9. Gen. Joseph Dunford
Chairman, Joint Chiefs of Staff
President Trump’s national security staff has endured unusually high turnover—which makes Dunford’s continuity at the Joint Chiefs of Staff all the more important. The career Marine previously served as commander of U.S. forces in Afghanistan; that experience makes him a valuable resource for a President eager to project strength without entangling U.S. forces too deeply in commitments abroad. Dunford has also helped shape sharp-turn directives from the White House into pragmatic policy—including, recently, converting a mandate to get the military more involved in providing security on the Mexican border into a strategic deployment of National Guard troops.
10. Liu He
Vice Premier, China
President Xi Jinping faces two extremely high-stakes economic challenges: guiding the country’s evolution from an industrial economy to a consumer one and avoiding a trade war with the U.S. He’ll rely heavily on Liu, a confidant who boasts connections in the international financial community that Xi lacks. Diplomats and traders already see Liu’s influence in the deftly conciliatory language China has adopted in recent tariff disputes with the White House.
11. Mary Barra
CEO, General Motors
No woman on earth runs a bigger company, in revenue terms, than Barra.
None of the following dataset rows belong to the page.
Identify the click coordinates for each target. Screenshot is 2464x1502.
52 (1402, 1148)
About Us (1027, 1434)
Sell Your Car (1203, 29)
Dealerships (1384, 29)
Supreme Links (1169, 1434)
And in an era in which automotive startups capture all the headlines, 109-year-old GM has quietly, reliably been producing crowd-pleasing, mass-market, all-electric cars. GM beat Tesla’s Model 3 to market with the Chevrolet Bolt EV—and has been selling it steadily since then. Barra has revamped GM’s corporate culture following a scandal involving fatal ignition defects, and is racing into the future with major acquisitions in autonomous driving. Coming up next year? A Chevy Bolt without a steering wheel.
12. Nick Saban
Football coach, University of Alabama
Late on a Monday night in early January, the University of Alabama’s quarterback, 19-year-old true freshman Tua Tagovailoa, threw a game-winning, 41-yard laser beam of a touchdown pass to give the Crimson Tide a 26–23 victory in the College Football Playoff. The win gave Alabama head coach Nick Saban his fifth national title in nine years at Alabama. Add an earlier one he won at LSU in 2003, and his six rings match Alabama legend Paul “Bear” Bryant for the most football championships by a college coach in the so-called poll era, dating back to 1936. Now that he’s succeeded to a historic degree, Saban is grappling with the sports version of what business guru Clayton Christensen famously dubbed the “Innovator’s Dilemma”—the fact that success today makes it hard to keep the edge you need to win in the future. But if the last few years are any indication, the grappling is going pretty well.
13. Emmanuel Macron
France’s 2017 elections left Macron’s newly minted La République en Marche Party with a steamroller-strong parliamentary majority. With his victory, Macron, 40, supplanted Germany’s Angela Merkel as Europe’s strongest bulwark against xenophobic populism. Now, his legacy will hinge on whether he can reform France’s sclerotic economy. So far he has trimmed wealth taxes and made it easier for employers to hire and fire workers—earning praise and protest in return.
14. Tim Cook
Think of Cook’s job as a $900 billion balancing act. After nearly seven years as CEO, he has proved to be far more than a transitional figurehead after Steve Jobs. Cook has maintained Apple as a cash-generating machine without sacrificing innovation. He engages gingerly with China’s rights-challenged government, even as he leads Apple’s pro-privacy crusade. Should Apple ever be worth $1 trillion, his place in the leadership pantheon will be forever secure.
15. Serena Williams
Williams spent much of 2017 off the court while pregnant with her first child. But taking a break from tennis didn’t stop her from leading. After complications with her pregnancy, she focused a spotlight on women’s health issues—including the fact that maternal mortality rates for African-Americans are three times as high as those for white women.